» **Task goal**: What you return should match the material below line for line, except that no image appears in it.
**** Supplied material
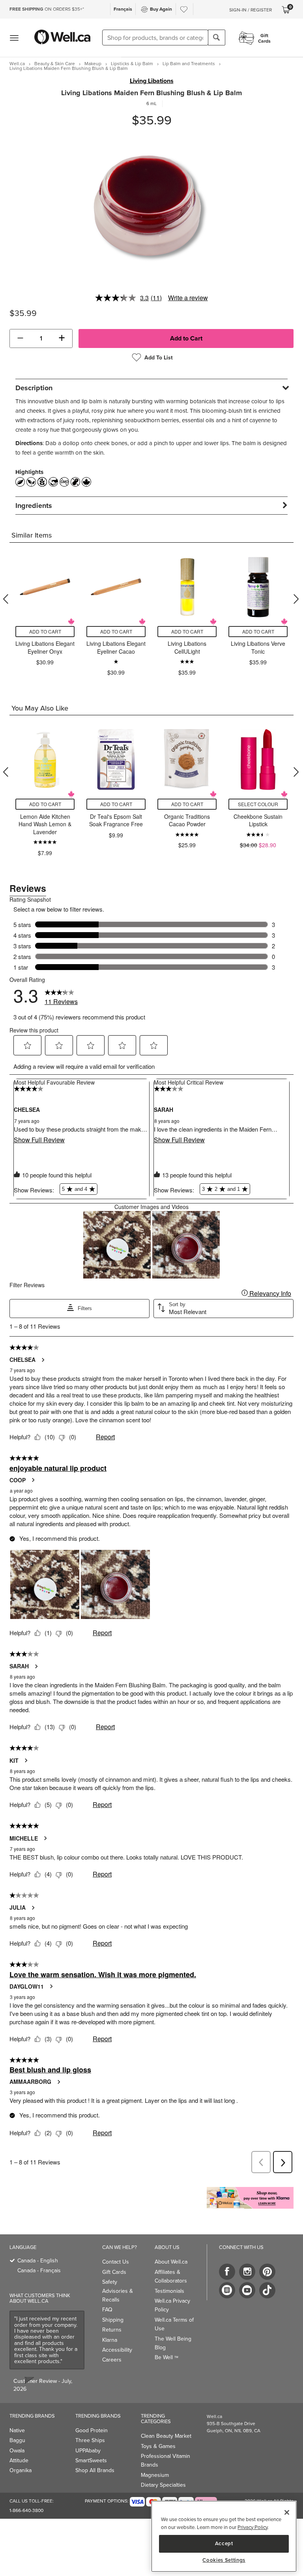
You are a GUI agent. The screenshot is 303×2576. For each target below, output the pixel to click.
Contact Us (115, 2262)
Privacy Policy (252, 2527)
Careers (112, 2360)
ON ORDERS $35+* (46, 9)
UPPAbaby (88, 2450)
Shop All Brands (94, 2470)
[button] (20, 338)
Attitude (18, 2460)
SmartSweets (91, 2460)
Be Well (166, 2357)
********
» **Response area**:
You are a GUI agent. The screenshot is 303×2576. For each target below, output the pixel to click.
Contact Us (115, 2262)
Privacy Policy (252, 2527)
Careers (112, 2360)
ON ORDERS $35+* (46, 9)
UPPAbaby (88, 2450)
Shop All Brands (94, 2470)
[button] (20, 338)
Attitude (18, 2460)
SmartSweets (91, 2460)
Be Well (166, 2357)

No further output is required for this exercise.